I ignored the alarm and slept in.
I got up within time to do what I needed to in order to head out the door, but I knew it would set me back later in the day and inflict pain and further harm.
It has taken me until my late 30s to realize that “stuff happens” and you don’t have to conform to what is expected of you all the time.
You must pick your battles in life.
It is not me being lazy, it is me knowing that I would not be my best today.
No there isn’t anything wrong now, but it made me realize the importance of taking care of myself consistently.

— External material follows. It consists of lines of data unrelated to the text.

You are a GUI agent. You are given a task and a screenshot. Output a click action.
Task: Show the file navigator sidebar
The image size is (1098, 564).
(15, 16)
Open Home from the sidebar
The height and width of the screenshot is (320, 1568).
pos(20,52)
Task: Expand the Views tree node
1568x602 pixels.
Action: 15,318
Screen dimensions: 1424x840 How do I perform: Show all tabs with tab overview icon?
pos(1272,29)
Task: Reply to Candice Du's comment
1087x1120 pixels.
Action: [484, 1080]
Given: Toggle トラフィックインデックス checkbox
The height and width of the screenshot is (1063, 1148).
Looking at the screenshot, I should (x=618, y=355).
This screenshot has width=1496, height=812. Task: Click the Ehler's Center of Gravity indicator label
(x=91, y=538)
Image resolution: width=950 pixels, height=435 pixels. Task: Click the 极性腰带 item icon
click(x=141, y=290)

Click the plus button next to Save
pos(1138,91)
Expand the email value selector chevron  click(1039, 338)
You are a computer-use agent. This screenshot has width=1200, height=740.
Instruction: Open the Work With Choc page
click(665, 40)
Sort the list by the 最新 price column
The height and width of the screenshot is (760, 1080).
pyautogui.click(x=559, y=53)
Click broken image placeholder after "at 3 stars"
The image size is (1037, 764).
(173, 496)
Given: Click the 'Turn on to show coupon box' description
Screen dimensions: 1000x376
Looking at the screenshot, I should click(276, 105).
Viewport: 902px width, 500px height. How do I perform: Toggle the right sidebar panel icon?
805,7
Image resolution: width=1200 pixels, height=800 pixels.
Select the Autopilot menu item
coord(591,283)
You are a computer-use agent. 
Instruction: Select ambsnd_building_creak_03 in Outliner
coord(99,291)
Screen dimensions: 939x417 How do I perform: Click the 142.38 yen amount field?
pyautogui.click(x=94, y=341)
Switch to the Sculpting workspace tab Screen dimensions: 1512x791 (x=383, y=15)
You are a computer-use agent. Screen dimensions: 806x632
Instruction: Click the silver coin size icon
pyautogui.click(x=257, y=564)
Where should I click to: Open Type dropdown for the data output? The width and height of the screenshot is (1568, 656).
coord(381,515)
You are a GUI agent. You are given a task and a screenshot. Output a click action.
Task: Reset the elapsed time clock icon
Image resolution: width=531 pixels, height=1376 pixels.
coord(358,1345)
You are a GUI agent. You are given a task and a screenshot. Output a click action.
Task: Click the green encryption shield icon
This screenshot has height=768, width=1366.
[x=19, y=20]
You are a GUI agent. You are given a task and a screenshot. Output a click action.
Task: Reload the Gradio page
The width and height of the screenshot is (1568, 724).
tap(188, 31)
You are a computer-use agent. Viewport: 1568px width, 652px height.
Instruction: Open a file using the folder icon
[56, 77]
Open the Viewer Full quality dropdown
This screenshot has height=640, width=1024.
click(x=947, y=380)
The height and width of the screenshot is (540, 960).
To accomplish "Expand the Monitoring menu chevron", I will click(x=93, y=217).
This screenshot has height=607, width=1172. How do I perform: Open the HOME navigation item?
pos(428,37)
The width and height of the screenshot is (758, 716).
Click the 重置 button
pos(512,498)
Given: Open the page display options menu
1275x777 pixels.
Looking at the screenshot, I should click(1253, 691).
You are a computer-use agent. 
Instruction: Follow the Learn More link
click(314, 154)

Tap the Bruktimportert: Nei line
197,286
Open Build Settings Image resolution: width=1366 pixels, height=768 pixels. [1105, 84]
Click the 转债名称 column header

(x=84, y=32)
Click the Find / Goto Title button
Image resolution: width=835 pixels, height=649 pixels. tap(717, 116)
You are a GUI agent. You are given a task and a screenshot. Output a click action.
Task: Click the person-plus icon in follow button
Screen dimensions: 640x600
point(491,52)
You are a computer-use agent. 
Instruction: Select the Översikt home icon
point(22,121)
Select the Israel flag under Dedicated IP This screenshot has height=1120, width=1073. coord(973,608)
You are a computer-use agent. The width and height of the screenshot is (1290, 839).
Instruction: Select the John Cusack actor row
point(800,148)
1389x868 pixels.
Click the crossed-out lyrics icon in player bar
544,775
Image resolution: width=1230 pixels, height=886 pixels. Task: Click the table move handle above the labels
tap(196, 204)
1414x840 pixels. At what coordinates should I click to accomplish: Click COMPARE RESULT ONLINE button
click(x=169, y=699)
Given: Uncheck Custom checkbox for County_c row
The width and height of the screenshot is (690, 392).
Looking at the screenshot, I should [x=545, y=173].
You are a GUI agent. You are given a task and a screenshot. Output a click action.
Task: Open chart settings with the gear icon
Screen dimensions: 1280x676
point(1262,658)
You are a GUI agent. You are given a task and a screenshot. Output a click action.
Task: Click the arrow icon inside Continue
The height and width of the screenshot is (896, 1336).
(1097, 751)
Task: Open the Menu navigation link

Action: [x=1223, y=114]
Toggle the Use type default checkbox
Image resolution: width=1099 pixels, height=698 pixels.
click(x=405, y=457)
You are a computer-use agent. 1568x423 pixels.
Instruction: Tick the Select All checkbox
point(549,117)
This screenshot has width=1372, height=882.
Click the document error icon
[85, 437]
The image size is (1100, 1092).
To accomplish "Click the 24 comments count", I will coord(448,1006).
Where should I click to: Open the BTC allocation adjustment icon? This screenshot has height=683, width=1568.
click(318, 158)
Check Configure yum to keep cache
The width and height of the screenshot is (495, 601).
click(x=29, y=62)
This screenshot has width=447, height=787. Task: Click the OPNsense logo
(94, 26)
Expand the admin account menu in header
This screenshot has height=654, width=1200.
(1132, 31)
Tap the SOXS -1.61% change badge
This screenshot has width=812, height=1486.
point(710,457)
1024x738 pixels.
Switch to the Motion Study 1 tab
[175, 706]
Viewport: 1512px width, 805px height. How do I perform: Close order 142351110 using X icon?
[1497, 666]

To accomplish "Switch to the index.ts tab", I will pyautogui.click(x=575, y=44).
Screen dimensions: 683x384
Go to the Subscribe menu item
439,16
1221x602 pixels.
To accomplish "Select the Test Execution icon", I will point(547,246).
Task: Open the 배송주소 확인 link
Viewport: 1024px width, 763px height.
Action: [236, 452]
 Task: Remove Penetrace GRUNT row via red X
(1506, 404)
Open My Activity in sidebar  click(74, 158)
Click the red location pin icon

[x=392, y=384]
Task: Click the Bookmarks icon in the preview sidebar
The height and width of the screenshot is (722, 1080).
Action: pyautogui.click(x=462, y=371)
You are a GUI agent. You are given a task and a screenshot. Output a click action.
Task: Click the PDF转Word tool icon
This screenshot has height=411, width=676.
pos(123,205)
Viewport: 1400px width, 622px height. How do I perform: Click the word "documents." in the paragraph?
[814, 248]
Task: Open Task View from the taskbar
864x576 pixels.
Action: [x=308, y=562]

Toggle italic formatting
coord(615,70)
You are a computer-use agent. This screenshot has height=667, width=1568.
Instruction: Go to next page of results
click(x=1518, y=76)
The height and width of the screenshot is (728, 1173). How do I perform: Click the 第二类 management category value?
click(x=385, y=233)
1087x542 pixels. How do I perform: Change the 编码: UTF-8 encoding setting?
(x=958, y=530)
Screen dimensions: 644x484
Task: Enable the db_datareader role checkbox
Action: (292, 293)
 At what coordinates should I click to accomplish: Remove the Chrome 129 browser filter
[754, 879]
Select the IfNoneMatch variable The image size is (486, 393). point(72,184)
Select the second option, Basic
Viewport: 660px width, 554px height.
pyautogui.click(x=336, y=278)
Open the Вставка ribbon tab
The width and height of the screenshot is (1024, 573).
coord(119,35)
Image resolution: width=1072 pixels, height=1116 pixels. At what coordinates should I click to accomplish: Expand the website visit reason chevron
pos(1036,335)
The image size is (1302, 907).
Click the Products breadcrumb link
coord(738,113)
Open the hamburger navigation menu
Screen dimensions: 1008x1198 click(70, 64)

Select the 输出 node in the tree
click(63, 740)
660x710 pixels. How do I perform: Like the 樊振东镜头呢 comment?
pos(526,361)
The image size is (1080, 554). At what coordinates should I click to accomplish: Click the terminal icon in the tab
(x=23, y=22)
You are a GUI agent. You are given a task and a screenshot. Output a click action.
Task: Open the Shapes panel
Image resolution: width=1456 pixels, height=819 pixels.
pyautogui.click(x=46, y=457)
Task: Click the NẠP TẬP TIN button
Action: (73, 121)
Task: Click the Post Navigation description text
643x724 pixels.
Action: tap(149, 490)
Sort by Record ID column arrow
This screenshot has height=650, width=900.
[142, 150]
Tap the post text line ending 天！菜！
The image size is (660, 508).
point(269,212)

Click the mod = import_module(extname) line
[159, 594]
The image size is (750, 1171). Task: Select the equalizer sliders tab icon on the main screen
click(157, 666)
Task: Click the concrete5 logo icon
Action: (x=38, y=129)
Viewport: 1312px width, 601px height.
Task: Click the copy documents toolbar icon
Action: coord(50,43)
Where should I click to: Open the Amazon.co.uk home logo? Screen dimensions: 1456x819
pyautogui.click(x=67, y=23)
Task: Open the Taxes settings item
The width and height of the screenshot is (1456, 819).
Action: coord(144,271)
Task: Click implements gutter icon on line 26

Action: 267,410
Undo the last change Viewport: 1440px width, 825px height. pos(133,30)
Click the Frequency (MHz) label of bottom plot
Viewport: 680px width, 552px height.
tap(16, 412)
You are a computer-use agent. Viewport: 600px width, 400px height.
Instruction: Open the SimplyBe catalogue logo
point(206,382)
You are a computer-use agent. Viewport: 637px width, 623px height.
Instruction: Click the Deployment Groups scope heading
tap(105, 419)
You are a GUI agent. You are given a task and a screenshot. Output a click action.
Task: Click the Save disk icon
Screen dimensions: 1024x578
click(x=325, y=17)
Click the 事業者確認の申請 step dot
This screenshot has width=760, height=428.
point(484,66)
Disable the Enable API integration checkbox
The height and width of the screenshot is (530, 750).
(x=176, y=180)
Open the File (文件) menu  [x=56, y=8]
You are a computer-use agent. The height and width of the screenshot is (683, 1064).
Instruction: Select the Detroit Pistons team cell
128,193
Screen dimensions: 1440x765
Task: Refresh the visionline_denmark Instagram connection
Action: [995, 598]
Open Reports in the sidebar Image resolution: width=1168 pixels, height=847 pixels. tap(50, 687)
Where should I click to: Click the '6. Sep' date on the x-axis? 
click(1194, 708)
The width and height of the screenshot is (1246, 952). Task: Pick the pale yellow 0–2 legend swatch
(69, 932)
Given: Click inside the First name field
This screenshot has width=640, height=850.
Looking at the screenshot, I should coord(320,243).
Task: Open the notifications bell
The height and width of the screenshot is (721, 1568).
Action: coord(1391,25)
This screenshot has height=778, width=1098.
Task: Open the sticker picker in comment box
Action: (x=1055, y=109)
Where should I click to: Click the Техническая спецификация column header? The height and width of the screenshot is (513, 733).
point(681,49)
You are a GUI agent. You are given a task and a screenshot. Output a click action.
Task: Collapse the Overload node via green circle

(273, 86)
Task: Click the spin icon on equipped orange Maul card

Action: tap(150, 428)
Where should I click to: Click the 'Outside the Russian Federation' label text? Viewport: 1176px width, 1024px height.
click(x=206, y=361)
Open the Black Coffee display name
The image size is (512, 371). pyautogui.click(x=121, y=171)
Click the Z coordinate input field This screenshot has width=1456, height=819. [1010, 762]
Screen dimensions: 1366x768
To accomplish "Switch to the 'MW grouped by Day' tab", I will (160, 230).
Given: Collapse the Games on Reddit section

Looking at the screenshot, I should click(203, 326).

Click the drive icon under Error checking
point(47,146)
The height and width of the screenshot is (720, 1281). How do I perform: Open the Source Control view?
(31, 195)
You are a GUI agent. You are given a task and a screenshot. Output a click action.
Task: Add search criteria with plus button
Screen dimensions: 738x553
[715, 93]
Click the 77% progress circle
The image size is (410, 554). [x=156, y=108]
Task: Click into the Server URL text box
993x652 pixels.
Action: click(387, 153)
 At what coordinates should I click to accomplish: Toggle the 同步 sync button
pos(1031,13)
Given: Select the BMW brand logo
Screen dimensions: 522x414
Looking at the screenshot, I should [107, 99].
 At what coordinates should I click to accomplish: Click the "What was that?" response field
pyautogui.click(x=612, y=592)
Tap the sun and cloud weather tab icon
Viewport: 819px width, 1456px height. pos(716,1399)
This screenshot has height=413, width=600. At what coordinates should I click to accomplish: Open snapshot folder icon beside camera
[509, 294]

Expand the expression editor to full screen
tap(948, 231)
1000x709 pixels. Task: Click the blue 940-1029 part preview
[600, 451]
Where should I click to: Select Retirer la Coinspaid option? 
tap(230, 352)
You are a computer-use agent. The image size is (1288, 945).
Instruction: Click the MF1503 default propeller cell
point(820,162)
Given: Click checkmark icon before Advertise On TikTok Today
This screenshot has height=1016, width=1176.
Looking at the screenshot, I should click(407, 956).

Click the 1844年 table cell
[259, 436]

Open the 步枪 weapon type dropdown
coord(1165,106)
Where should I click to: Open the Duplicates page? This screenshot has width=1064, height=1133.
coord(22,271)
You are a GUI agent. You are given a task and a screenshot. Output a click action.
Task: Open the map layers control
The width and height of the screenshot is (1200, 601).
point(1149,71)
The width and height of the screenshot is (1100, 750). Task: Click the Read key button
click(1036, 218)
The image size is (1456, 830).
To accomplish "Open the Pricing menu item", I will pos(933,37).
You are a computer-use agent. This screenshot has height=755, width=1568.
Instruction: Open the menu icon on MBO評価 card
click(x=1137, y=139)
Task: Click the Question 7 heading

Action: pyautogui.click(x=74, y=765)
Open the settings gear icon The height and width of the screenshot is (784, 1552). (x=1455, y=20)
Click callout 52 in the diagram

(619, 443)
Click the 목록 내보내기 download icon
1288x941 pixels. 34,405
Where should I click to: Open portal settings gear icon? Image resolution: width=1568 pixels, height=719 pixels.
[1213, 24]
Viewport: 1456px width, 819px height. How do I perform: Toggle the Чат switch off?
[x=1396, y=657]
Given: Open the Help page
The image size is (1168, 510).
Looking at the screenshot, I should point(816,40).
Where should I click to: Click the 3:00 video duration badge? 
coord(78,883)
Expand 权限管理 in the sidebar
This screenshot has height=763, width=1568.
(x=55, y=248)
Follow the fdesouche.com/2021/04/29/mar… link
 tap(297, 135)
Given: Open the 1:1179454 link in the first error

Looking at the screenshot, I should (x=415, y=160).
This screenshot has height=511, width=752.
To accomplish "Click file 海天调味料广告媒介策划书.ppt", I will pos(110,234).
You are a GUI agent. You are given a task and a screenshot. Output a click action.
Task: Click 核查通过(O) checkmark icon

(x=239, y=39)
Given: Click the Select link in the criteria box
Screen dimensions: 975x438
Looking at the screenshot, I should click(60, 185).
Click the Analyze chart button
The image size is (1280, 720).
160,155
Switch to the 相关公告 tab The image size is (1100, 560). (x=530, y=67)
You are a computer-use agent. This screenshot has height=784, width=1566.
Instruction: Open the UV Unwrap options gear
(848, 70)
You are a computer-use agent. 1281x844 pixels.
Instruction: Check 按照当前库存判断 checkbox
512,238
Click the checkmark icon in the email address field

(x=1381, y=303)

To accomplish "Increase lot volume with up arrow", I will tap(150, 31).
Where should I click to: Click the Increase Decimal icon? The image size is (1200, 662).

Those years of having to conform to a schedule can make it harder to accept that it is OK do what you need to do to take care of myself.
Despite the autistic stereotype, I thought about “fighting it” for a few minutes and struggled before calling off today.
Even after broken communication had transport here anyway, I was not nearly ready to go at a moment’s notice.
I feel like garbage that I had to stay home today.
I took care of me by getting more rest.
I did get moving in the afternoon, went to the dollar store and cooked a nice dinner.
I couldn’t imagine the day if I didn’t take care of myself.
I probably would end up looping or falling into the trap.
But I learned that I need to take better care of myself.
And that is OK. Not to beat myself up over it,
Taking care of me, that is what matters.